E.T. said:Very good point...but this is downhill racing we are talking about. Performance of your bike is a VERY big factor of how fast you can go. Especially anything related to suspension, rolling resistance, efficient pedaling, and braking. Something as simple as a proper working powerful brakeset can make a huge reduction in arm pump and make you able to go that much faster especialliy when the courses are long and rough (Idaho, NorthStar, Fort Bill). The whole idea with the ID cartridge is to be the most efficient fork and to provide high quality damping/ bump absorbtion at the same time. I talked to Mike, one of the stratos tech guys and he said that they can set up the inertia valve to open up on as small as a half inch tall bump (this is how I'm getting mine set up). IMO if you need your fork to work on a bump smaller than this then you're wack. That's what you're tires are for, eliminating high frequency vibrations from very small bumps and keeping the knobbies biting. Believe me I am very critical when it comes to reviewing things and if it doesn't perform better than what's out there you will know. The biggest thing that I will be testing it for is its consistincy and ability to suck up bumps. If I notice any hesitation/ wacky fork action I will let you know. I'm very curious to see what it does over jumps...
METAL FATIGUE.Sandwich said:vWhy not? I think this is why these cartridges are being invented and adapted...give new life to your old fork. Who offers a significant improvement in damper technology besides Manitou and Curnutt/Foes? Marzocchi is good, for damping, but they don't offer a valve setup that significantly improves pedaling.
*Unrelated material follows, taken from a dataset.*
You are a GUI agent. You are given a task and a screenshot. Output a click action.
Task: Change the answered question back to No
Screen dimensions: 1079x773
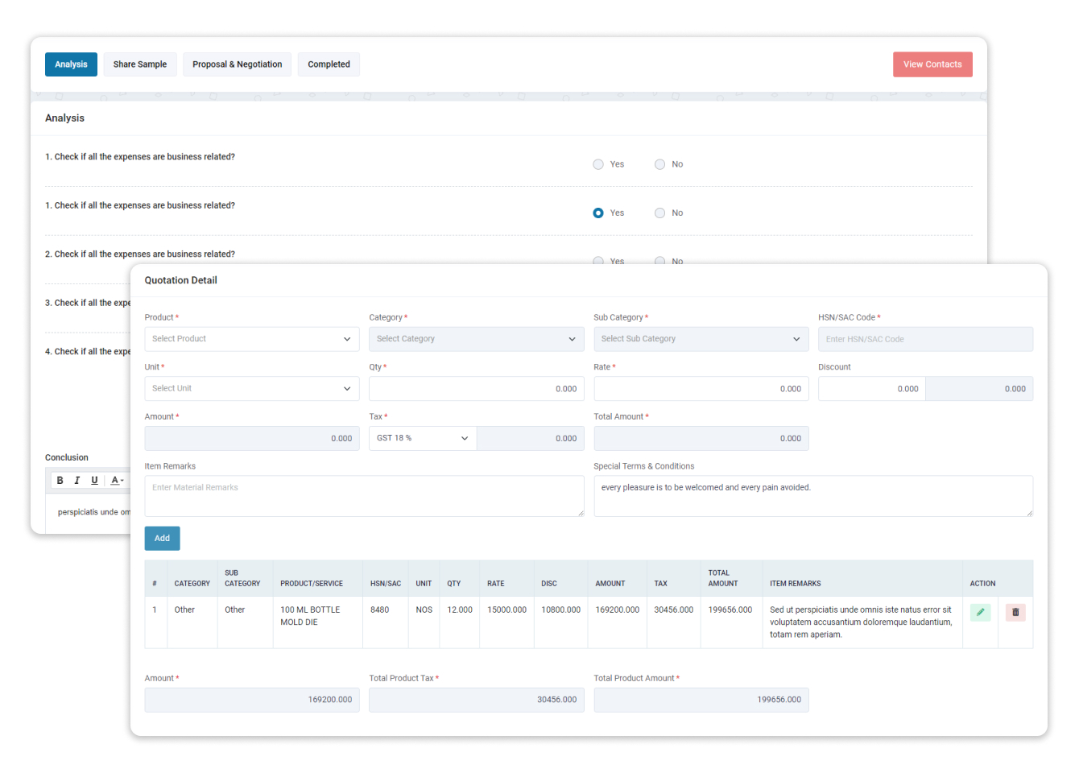click(659, 213)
What should I do, buy a new Z1 and have it converted? I don't have that kind of money, do you? I'm certainly not going to buy a stratos, and I don't have the money to get a Sherman with SPV. The Minute is not quite what I want, and white bros doesn't offer a good single crown. I'm not satisfied with the performance of the Z1, so I don't see a very good reason to dump all that money on an improved version of the same fork. I already have the fork installed, have the disk adaptors, and have the steerer cut to the proper length.
Why would you want to convert a boxxer? My guess is the same reasons I want to convert my 5 year old fork.